Seu retorno ao filme terá ainda uma última obra, intitulada “Steelmill/Stahlwerk” (1979), realizado junto de sua companheira Clara Weyergraf-Serra, em que assume de maneira mais propriamente dita um registro documental, ao acompanhar a rotina de trabalho de uma usina siderúrgica na Alemanha, onde estava sendo produzida a primeira de suas esculturas utilizando o ferro forjado, “Berlin Block (For Charlie Chaplin)” (1977). Desta vez, entretanto, Serra trata de documentar diretamente o processo de fabricação industrial da escultura dentro da usina, registrando a rotina de trabalho e questionando os seus operários a propósito do que significaria para eles fazê-lo. Novamente, os caminhos entre o seu cinema e a sua prática escultórica se cruzam.
Matheus Zenom
Notas
[1] SERRA, Richard; McSHINE, Kynaston. “Uma conversa sobre trabalho com Richard Serra” in. “Escritos e Entrevistas”. São Paulo: IMS, 2014.
[2] Por tratar-se de uma abordagem bastante distinta dos preceitos explorados em sua produção em película, não discutirei neste texto a sua produção em vídeo, que se apropria e ironiza uma linguagem publicitária e midiática em geral para voltar-se a interesses semiológicos e de contestação social, como era tendência de parte da “videoarte” emergente nos anos de 1970.

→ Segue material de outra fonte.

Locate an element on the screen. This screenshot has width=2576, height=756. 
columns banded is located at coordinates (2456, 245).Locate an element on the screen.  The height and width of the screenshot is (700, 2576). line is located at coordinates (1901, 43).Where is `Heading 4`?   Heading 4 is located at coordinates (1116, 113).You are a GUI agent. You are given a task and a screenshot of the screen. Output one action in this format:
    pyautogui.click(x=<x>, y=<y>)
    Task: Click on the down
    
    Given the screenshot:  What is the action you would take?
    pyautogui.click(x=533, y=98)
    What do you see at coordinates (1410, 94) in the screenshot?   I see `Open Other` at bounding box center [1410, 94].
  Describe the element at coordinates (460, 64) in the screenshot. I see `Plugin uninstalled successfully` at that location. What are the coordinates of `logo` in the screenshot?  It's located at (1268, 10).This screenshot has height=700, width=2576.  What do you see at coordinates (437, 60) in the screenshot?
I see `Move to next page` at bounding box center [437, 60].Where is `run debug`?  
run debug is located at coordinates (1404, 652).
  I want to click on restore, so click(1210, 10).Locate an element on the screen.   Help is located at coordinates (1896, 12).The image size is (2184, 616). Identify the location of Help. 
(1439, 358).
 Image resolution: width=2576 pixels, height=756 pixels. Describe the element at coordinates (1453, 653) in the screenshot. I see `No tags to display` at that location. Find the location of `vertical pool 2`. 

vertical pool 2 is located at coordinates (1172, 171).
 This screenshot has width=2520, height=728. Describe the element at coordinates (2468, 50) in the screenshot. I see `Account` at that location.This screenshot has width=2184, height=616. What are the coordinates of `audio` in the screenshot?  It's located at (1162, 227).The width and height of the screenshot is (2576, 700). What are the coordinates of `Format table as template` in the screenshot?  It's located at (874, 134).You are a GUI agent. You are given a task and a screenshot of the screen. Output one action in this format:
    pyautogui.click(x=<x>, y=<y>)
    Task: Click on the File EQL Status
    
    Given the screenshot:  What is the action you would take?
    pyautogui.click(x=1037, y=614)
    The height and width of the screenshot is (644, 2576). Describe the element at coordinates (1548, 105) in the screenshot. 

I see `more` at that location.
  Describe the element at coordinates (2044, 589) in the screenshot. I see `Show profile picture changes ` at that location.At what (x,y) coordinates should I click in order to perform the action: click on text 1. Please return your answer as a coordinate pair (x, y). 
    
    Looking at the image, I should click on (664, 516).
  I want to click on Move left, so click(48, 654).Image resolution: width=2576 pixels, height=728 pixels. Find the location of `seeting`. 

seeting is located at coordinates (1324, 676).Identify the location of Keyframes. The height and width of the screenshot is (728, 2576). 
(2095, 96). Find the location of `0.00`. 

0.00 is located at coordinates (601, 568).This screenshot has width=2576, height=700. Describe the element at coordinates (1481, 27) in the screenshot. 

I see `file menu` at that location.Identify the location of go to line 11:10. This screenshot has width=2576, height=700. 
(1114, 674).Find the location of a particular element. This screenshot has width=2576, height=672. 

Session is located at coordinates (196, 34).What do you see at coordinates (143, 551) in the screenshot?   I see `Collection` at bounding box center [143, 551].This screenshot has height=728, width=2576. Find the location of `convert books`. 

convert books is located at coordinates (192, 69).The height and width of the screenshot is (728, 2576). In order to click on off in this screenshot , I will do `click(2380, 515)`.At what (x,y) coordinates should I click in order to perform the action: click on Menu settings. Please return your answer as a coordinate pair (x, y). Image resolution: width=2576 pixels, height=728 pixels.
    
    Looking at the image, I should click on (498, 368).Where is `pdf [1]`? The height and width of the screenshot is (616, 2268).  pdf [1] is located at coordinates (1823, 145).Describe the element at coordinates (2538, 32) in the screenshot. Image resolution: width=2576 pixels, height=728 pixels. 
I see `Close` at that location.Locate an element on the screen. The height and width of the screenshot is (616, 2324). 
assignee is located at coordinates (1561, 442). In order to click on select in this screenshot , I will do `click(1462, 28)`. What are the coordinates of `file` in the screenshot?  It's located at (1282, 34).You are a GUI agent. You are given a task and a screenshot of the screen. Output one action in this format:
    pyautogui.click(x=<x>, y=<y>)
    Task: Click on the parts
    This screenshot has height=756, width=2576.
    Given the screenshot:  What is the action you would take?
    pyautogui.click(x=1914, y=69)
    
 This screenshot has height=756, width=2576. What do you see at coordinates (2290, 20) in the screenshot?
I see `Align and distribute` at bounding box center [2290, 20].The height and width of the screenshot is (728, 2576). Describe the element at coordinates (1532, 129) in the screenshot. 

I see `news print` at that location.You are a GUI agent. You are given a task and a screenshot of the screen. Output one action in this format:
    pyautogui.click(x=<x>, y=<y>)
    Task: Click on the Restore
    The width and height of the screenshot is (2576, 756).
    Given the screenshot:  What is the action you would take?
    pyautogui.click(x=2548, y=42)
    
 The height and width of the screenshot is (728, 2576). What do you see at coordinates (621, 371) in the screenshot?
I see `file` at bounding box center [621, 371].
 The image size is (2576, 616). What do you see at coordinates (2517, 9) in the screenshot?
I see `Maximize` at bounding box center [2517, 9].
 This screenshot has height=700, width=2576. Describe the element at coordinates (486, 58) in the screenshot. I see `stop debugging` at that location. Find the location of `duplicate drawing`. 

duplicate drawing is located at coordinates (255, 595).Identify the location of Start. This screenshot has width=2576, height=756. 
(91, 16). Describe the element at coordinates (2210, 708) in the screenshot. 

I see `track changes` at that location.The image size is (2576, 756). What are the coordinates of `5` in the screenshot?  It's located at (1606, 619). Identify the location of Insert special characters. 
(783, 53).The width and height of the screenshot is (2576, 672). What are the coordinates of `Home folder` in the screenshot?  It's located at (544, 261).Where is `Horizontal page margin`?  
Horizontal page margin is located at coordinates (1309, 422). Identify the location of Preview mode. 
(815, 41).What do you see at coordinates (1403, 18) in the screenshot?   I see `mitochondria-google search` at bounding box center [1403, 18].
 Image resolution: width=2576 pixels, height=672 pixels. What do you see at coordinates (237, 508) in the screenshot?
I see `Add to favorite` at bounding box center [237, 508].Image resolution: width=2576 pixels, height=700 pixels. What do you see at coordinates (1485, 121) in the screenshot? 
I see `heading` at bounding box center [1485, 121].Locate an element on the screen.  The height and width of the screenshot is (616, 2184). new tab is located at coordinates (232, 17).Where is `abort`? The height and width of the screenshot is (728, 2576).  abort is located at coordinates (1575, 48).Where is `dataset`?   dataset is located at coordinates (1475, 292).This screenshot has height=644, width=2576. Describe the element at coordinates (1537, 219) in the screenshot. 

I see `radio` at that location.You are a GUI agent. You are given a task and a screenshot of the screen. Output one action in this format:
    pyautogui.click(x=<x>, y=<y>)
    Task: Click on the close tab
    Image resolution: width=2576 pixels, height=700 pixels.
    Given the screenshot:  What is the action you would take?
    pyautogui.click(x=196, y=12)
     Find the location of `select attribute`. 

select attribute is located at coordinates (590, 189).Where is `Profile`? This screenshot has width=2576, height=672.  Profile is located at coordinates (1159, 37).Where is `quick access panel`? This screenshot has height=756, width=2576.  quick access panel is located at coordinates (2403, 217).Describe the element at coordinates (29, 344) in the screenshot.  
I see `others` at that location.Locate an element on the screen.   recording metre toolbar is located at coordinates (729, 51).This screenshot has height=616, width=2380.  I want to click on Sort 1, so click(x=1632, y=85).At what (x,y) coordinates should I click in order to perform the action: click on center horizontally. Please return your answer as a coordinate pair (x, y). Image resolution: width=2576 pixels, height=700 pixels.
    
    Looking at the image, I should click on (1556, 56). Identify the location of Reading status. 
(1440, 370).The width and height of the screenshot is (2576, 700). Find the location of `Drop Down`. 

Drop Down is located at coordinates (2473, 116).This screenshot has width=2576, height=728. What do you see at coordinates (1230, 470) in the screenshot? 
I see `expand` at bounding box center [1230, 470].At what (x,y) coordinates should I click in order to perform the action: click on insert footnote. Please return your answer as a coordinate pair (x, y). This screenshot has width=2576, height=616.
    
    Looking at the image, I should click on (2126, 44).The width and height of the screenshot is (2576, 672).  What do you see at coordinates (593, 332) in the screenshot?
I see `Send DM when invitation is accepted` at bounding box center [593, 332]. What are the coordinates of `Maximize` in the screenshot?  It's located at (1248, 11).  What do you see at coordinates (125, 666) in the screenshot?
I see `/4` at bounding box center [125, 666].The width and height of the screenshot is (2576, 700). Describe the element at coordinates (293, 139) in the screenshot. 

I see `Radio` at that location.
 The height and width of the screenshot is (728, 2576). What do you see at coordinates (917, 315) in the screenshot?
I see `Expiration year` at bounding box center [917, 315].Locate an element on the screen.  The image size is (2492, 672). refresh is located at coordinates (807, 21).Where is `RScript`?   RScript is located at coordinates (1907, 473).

[3] Termos que estão absolutamente de acordo com a poética de outro notável escultor, Amílcar de Castro, do qual falamos a respeito em edições anteriores da Revista Limite. Disponível em: https://limiterevista.com/2021/03/30/amilcar-de-castro-concisao-e-materialidade/
[4] SERRA, Richard. “Palestra de Richard Serra” in. “Rio Rounds”. Rio de Janeiro: Centro de Arte Hélio Oiticica, 1999.
[5] Declarações feitas em um programa da televisão alemã, que apresenta também alguns dos trechos de sua filmografia comentada. Disponível em: https://www.youtube.com/watch?v=NrUJFiSy1mE
[6] KRAUSS, Rosalind. “Richard Serra, a Translation” in. “Originality of the Avant-Garde and Other Modernist Myths”. Cambridge: MIT Press, 1986.